(MATERIAL SUPPLIED Opens)
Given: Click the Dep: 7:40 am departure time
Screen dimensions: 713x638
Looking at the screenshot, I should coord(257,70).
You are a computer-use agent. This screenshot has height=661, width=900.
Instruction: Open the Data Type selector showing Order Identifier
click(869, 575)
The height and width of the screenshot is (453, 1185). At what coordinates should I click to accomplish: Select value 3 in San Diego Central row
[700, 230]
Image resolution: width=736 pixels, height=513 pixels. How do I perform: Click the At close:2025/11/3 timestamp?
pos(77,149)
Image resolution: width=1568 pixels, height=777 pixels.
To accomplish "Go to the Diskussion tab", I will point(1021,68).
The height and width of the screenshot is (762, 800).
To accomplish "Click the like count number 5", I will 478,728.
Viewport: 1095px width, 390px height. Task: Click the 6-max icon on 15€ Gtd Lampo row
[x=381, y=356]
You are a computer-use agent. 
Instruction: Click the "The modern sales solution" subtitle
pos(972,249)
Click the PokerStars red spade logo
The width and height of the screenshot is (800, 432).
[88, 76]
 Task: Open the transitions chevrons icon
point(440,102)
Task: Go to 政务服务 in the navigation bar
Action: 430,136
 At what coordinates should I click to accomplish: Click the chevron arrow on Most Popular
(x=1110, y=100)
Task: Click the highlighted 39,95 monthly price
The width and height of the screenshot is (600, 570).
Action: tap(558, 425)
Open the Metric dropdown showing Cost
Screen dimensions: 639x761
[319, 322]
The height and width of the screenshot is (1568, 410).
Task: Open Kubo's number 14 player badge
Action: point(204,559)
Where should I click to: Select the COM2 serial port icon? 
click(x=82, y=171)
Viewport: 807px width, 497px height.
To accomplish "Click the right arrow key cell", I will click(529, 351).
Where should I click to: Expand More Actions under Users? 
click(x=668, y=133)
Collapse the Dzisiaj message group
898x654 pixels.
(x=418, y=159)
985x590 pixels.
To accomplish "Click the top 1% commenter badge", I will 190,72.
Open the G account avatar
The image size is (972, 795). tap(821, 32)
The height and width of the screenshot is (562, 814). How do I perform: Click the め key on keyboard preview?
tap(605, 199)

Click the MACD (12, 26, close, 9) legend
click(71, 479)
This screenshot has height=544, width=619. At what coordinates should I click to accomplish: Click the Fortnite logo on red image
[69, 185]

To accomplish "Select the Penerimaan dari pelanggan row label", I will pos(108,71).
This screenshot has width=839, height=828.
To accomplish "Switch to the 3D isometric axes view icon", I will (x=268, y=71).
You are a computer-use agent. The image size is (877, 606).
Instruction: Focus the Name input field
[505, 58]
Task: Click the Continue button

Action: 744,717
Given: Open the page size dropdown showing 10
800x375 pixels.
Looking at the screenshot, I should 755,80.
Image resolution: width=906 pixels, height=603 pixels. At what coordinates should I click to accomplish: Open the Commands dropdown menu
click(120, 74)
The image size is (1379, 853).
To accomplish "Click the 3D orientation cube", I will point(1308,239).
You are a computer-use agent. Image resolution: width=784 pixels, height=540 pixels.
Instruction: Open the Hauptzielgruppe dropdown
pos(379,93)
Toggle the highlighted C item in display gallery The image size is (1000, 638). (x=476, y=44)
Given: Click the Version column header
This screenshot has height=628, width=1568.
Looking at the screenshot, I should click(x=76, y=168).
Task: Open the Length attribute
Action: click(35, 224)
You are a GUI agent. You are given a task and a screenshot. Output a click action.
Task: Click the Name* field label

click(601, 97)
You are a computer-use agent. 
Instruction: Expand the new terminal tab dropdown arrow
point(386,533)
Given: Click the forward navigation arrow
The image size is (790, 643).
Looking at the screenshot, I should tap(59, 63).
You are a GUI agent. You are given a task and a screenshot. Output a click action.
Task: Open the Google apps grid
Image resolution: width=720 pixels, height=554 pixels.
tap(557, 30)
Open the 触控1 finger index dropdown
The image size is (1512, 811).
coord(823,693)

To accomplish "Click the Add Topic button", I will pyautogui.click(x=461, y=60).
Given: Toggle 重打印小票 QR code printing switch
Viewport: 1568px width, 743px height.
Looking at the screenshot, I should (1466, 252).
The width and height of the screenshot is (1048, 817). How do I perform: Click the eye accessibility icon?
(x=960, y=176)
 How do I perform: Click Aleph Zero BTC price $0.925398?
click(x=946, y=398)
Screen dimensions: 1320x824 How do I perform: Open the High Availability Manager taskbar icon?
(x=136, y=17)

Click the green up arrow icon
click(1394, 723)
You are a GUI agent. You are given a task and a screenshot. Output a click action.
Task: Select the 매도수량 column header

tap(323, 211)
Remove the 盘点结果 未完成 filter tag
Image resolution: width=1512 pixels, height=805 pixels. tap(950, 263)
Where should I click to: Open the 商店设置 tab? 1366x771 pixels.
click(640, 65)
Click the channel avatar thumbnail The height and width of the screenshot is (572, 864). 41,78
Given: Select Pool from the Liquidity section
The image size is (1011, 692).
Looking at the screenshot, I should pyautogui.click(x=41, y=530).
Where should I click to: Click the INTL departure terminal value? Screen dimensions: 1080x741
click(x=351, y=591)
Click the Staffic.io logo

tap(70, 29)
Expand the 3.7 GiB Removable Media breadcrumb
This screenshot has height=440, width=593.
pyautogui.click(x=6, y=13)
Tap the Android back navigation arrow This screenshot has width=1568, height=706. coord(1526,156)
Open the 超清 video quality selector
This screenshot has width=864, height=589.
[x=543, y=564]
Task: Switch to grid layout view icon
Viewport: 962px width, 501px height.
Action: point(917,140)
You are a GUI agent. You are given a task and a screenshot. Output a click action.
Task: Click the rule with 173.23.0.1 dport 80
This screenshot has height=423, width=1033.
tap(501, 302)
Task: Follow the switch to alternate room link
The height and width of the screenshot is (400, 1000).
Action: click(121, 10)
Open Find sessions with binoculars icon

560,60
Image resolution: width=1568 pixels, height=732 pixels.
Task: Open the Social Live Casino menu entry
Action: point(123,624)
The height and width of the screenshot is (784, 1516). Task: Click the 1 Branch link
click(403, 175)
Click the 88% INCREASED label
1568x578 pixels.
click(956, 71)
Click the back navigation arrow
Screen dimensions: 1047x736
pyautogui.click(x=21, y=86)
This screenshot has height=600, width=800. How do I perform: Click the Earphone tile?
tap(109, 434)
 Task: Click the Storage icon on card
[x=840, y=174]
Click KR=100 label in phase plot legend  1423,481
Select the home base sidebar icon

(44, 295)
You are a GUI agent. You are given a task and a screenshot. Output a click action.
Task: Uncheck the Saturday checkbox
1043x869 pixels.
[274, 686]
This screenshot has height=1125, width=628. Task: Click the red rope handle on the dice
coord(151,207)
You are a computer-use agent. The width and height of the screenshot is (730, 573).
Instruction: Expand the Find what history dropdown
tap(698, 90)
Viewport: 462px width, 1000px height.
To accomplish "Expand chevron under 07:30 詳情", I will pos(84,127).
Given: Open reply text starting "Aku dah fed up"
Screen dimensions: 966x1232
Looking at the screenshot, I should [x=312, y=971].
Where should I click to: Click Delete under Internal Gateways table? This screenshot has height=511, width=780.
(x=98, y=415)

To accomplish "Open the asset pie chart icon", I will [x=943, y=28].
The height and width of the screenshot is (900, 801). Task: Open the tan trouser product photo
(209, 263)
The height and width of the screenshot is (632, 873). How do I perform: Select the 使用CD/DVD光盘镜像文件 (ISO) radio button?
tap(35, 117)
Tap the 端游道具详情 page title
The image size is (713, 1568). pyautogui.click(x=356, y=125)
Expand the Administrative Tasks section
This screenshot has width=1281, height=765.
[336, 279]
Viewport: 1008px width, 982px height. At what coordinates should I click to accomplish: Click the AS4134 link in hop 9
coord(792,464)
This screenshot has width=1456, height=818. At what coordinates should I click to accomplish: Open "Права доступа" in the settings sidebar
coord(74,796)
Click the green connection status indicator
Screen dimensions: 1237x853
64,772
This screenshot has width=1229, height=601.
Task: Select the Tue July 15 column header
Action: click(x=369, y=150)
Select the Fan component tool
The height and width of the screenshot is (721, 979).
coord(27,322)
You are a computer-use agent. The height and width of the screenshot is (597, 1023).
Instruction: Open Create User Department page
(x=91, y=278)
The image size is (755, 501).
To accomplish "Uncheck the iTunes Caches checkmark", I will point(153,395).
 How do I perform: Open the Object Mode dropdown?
(MATERIAL SUPPLIED Closes)
TASK STATEMENT - Looking at the material above, please copy exactly every line from its first line through the line containing "Task: Click the highlighted", with both ends included and nothing else.

SOLUTION TO THIS PROBLEM -
Given: Click the Dep: 7:40 am departure time
Screen dimensions: 713x638
Looking at the screenshot, I should coord(257,70).
You are a computer-use agent. This screenshot has height=661, width=900.
Instruction: Open the Data Type selector showing Order Identifier
click(869, 575)
The height and width of the screenshot is (453, 1185). At what coordinates should I click to accomplish: Select value 3 in San Diego Central row
[700, 230]
Image resolution: width=736 pixels, height=513 pixels. How do I perform: Click the At close:2025/11/3 timestamp?
pos(77,149)
Image resolution: width=1568 pixels, height=777 pixels.
To accomplish "Go to the Diskussion tab", I will point(1021,68).
The height and width of the screenshot is (762, 800).
To accomplish "Click the like count number 5", I will 478,728.
Viewport: 1095px width, 390px height. Task: Click the 6-max icon on 15€ Gtd Lampo row
[x=381, y=356]
You are a computer-use agent. 
Instruction: Click the "The modern sales solution" subtitle
pos(972,249)
Click the PokerStars red spade logo
The width and height of the screenshot is (800, 432).
[88, 76]
 Task: Open the transitions chevrons icon
point(440,102)
Task: Go to 政务服务 in the navigation bar
Action: 430,136
 At what coordinates should I click to accomplish: Click the chevron arrow on Most Popular
(x=1110, y=100)
Task: Click the highlighted 39,95 monthly price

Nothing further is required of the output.